Il bambino che perse la guerra 🪖
- lettriciinsolenti
- 6 giorni fa
- Tempo di lettura: 1 min

Molti parlano della guerra, ma pochi di concentrano su quello che resta dopo: le stanze vuote, le lettere mai arrivate💌, le madri che continuano ad aspettare anche quando nessuno tornerà più.
Questo romanzo è una 𝒇𝒆𝒓𝒊𝒕𝒂💔raccontata sottovoce.
Pablo ha cinque anni quando viene separato da sua madre e mandato lontano, in Russia, insieme ad altri bambini spagnoli.
Gli adulti parlano di sicurezza, di futuro, di ideali più grandi della paura.
Ma Pablo capisce solo una cosa: la mano 🤝🏻che stringeva la sua viene lasciata andare.
E da quel momento la storia diventa 𝒖𝒏’𝒂𝒕𝒕𝒆𝒔𝒂 𝒊𝒏𝒇𝒊𝒏𝒊𝒕𝒂♾️.
Seguiamo Pablo mentre cresce in un paese che non è il suo, imparando una lingua che cancella lentamente la precedente, adattandosi a un’identità costruita per lui.
E seguiamo anche sua madre, rimasta in Spagna🇪🇸, imprigionata in un tempo che non scorre più, aggrappata alla speranza come all’ultima forma possibile di respiro.
La guerra qui non è fatta di battaglie.
È 𝐟𝐚𝐭𝐭𝐚 𝐝𝐢 𝐝𝐢𝐬𝐭𝐚𝐧𝐳𝐞.
📆Di anni che passano senza potersi toccare.
Di fotografie🎞️consumate.
Di ricordi che diventano più reali della vita stessa.
La scrittura è delicata, non cerca mai di commuovere apertamente, eppure ci riesce continuamente, perché racconta la parte più crudele della storia; mentre le ideologie passano, i regimi cambiano, quello che viene spezzato tra una madre e un figlio non torna mai identico a prima.

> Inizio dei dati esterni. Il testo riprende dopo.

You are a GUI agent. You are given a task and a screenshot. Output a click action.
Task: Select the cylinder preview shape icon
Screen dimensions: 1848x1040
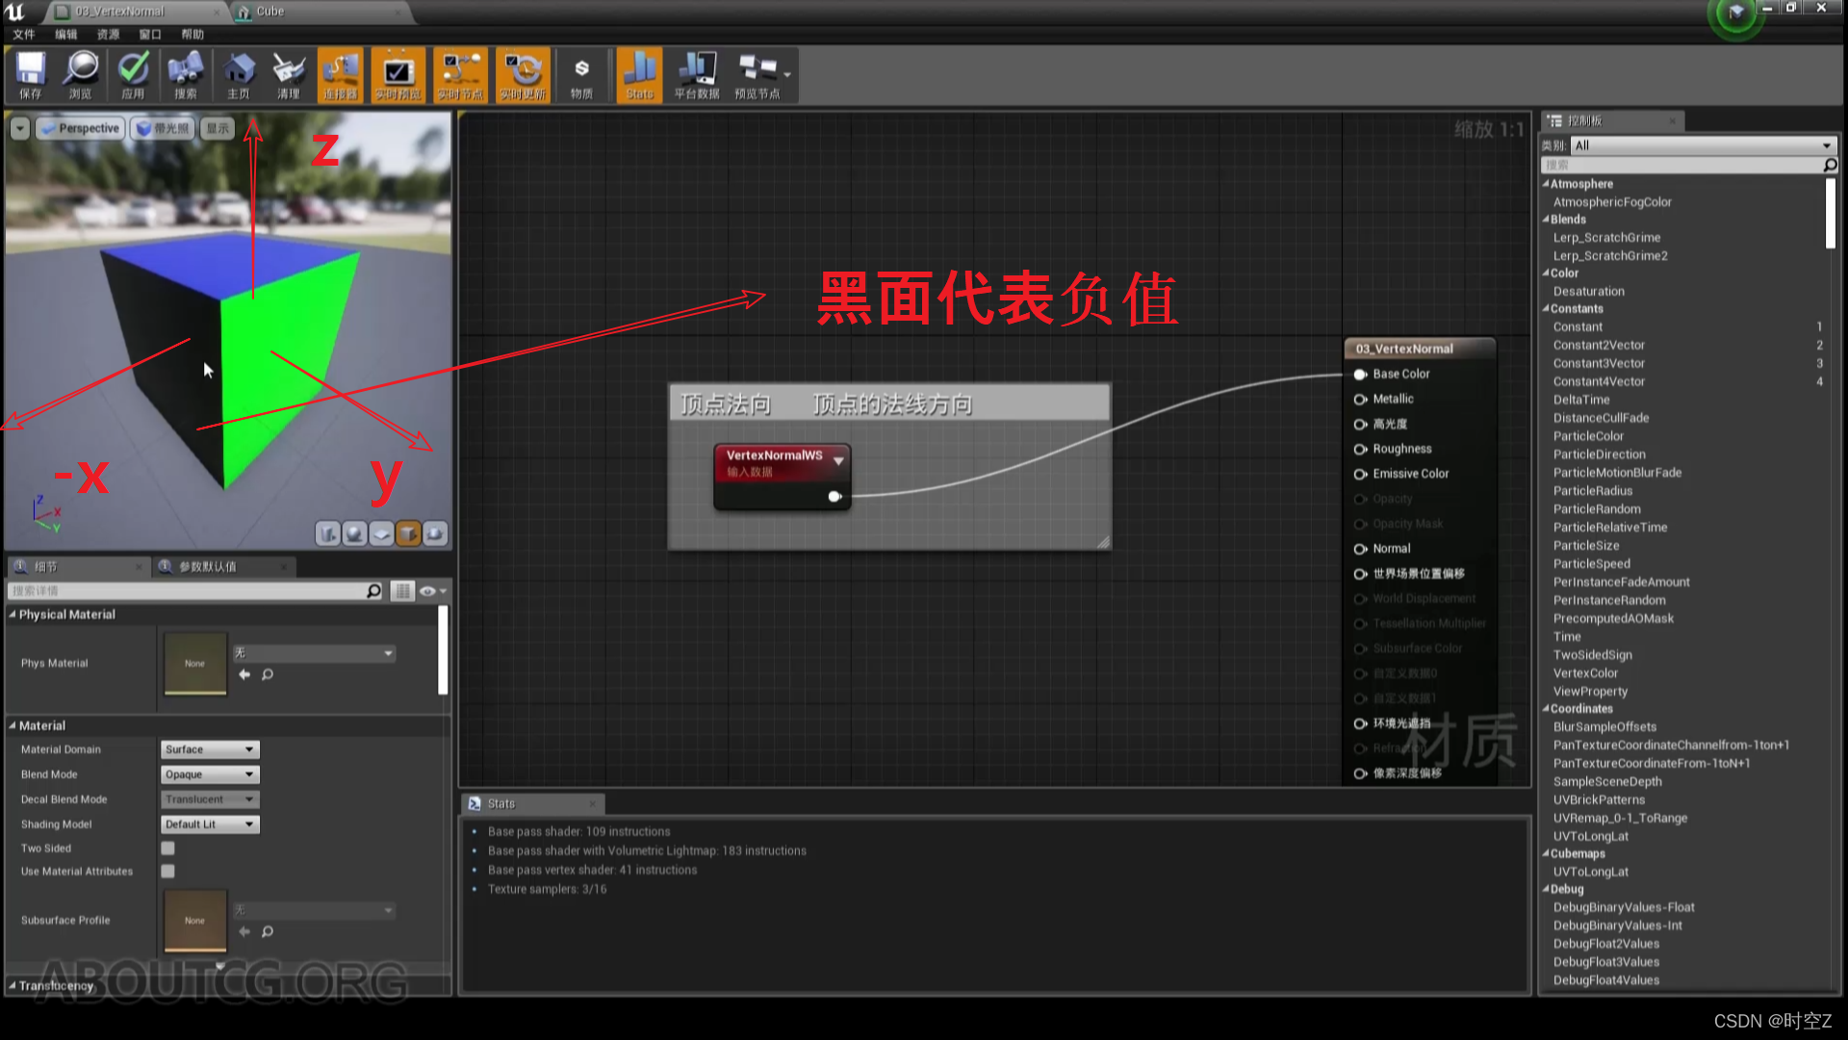point(328,533)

Pagina dopo pagina capiamo che non tutti perdono la guerra nello stesso momento.
Alcuni la perdono lentamente, ogni giorno, continuando a vivere.
Questo è un romanzo sull’infanzia rubata, sull’identità smarrita e sull’amore che resiste anche quando non sa più dove andare.